---------- DATA TO USE

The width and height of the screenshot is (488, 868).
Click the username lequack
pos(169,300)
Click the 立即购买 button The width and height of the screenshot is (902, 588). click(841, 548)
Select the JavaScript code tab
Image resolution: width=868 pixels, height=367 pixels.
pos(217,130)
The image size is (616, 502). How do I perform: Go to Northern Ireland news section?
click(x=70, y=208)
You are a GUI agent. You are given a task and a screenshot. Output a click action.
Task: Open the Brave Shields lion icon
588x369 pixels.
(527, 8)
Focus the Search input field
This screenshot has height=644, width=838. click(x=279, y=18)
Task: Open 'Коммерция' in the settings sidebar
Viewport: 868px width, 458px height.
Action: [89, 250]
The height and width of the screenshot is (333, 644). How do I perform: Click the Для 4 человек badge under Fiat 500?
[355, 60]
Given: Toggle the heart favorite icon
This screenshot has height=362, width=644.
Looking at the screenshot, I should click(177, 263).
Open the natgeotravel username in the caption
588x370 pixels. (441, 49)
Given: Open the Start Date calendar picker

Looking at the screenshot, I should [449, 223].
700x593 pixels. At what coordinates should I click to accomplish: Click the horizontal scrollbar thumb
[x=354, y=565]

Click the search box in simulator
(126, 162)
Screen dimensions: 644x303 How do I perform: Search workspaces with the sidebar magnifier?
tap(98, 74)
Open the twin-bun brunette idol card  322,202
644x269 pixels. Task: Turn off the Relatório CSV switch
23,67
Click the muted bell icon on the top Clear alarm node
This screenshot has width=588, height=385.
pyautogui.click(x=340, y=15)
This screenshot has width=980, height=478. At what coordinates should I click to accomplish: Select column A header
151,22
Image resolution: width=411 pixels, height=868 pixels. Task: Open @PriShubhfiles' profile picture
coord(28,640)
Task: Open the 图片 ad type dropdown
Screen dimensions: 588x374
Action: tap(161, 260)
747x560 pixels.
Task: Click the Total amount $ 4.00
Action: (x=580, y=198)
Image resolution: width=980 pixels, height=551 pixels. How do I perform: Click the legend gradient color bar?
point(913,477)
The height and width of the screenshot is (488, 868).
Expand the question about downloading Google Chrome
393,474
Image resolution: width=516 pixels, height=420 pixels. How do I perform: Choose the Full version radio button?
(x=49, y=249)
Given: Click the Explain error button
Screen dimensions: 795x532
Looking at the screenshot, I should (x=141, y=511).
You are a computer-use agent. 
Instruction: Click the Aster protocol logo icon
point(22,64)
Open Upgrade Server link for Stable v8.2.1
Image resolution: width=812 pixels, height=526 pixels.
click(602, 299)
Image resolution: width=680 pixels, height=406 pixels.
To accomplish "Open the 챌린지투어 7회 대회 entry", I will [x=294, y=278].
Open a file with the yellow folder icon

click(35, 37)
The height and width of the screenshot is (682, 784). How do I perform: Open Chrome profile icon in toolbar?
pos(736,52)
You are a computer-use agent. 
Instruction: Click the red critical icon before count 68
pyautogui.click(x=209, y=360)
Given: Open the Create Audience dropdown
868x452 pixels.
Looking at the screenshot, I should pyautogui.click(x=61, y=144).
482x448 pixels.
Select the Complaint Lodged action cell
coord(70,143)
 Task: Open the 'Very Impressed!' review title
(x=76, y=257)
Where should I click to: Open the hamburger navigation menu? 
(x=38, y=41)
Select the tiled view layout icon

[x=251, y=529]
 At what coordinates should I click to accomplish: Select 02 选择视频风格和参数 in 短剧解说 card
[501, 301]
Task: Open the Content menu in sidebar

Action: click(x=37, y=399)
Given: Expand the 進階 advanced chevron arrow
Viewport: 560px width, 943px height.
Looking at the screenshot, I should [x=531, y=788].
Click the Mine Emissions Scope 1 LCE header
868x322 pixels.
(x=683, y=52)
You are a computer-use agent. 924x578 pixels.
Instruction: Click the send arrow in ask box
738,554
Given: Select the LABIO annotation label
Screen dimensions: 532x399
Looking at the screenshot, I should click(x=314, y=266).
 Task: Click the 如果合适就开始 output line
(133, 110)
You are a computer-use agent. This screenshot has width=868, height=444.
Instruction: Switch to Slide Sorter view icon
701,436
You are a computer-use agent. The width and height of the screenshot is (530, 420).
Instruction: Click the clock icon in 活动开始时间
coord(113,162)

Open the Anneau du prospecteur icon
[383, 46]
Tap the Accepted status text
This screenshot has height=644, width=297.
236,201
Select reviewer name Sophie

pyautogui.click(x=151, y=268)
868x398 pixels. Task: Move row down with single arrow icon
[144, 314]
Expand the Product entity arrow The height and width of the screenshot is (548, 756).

--------------------

* WHAT YOU HAVE TO DO:
Would you output all the records above exactly as written?

* YOUR SOLUTION:
The width and height of the screenshot is (488, 868).
Click the username lequack
pos(169,300)
Click the 立即购买 button The width and height of the screenshot is (902, 588). click(841, 548)
Select the JavaScript code tab
Image resolution: width=868 pixels, height=367 pixels.
pos(217,130)
The image size is (616, 502). How do I perform: Go to Northern Ireland news section?
click(x=70, y=208)
You are a GUI agent. You are given a task and a screenshot. Output a click action.
Task: Open the Brave Shields lion icon
588x369 pixels.
(527, 8)
Focus the Search input field
This screenshot has height=644, width=838. click(x=279, y=18)
Task: Open 'Коммерция' in the settings sidebar
Viewport: 868px width, 458px height.
Action: [89, 250]
The height and width of the screenshot is (333, 644). How do I perform: Click the Для 4 человек badge under Fiat 500?
[355, 60]
Given: Toggle the heart favorite icon
This screenshot has height=362, width=644.
Looking at the screenshot, I should click(177, 263).
Open the natgeotravel username in the caption
588x370 pixels. (441, 49)
Given: Open the Start Date calendar picker

Looking at the screenshot, I should [449, 223].
700x593 pixels. At what coordinates should I click to accomplish: Click the horizontal scrollbar thumb
[x=354, y=565]

Click the search box in simulator
(126, 162)
Screen dimensions: 644x303 How do I perform: Search workspaces with the sidebar magnifier?
tap(98, 74)
Open the twin-bun brunette idol card  322,202
644x269 pixels. Task: Turn off the Relatório CSV switch
23,67
Click the muted bell icon on the top Clear alarm node
This screenshot has width=588, height=385.
pyautogui.click(x=340, y=15)
This screenshot has width=980, height=478. At what coordinates should I click to accomplish: Select column A header
151,22
Image resolution: width=411 pixels, height=868 pixels. Task: Open @PriShubhfiles' profile picture
coord(28,640)
Task: Open the 图片 ad type dropdown
Screen dimensions: 588x374
Action: tap(161, 260)
747x560 pixels.
Task: Click the Total amount $ 4.00
Action: (x=580, y=198)
Image resolution: width=980 pixels, height=551 pixels. How do I perform: Click the legend gradient color bar?
point(913,477)
The height and width of the screenshot is (488, 868).
Expand the question about downloading Google Chrome
393,474
Image resolution: width=516 pixels, height=420 pixels. How do I perform: Choose the Full version radio button?
(x=49, y=249)
Given: Click the Explain error button
Screen dimensions: 795x532
Looking at the screenshot, I should (x=141, y=511).
You are a computer-use agent. 
Instruction: Click the Aster protocol logo icon
point(22,64)
Open Upgrade Server link for Stable v8.2.1
Image resolution: width=812 pixels, height=526 pixels.
click(602, 299)
Image resolution: width=680 pixels, height=406 pixels.
To accomplish "Open the 챌린지투어 7회 대회 entry", I will [x=294, y=278].
Open a file with the yellow folder icon

click(35, 37)
The height and width of the screenshot is (682, 784). How do I perform: Open Chrome profile icon in toolbar?
pos(736,52)
You are a computer-use agent. 
Instruction: Click the red critical icon before count 68
pyautogui.click(x=209, y=360)
Given: Open the Create Audience dropdown
868x452 pixels.
Looking at the screenshot, I should pyautogui.click(x=61, y=144).
482x448 pixels.
Select the Complaint Lodged action cell
coord(70,143)
 Task: Open the 'Very Impressed!' review title
(x=76, y=257)
Where should I click to: Open the hamburger navigation menu? 
(x=38, y=41)
Select the tiled view layout icon

[x=251, y=529]
 At what coordinates should I click to accomplish: Select 02 选择视频风格和参数 in 短剧解说 card
[501, 301]
Task: Open the Content menu in sidebar

Action: click(x=37, y=399)
Given: Expand the 進階 advanced chevron arrow
Viewport: 560px width, 943px height.
Looking at the screenshot, I should [x=531, y=788].
Click the Mine Emissions Scope 1 LCE header
868x322 pixels.
(x=683, y=52)
You are a computer-use agent. 924x578 pixels.
Instruction: Click the send arrow in ask box
738,554
Given: Select the LABIO annotation label
Screen dimensions: 532x399
Looking at the screenshot, I should click(x=314, y=266).
 Task: Click the 如果合适就开始 output line
(133, 110)
You are a computer-use agent. This screenshot has width=868, height=444.
Instruction: Switch to Slide Sorter view icon
701,436
You are a computer-use agent. The width and height of the screenshot is (530, 420).
Instruction: Click the clock icon in 活动开始时间
coord(113,162)

Open the Anneau du prospecteur icon
[383, 46]
Tap the Accepted status text
This screenshot has height=644, width=297.
236,201
Select reviewer name Sophie

pyautogui.click(x=151, y=268)
868x398 pixels. Task: Move row down with single arrow icon
[144, 314]
Expand the Product entity arrow The height and width of the screenshot is (548, 756).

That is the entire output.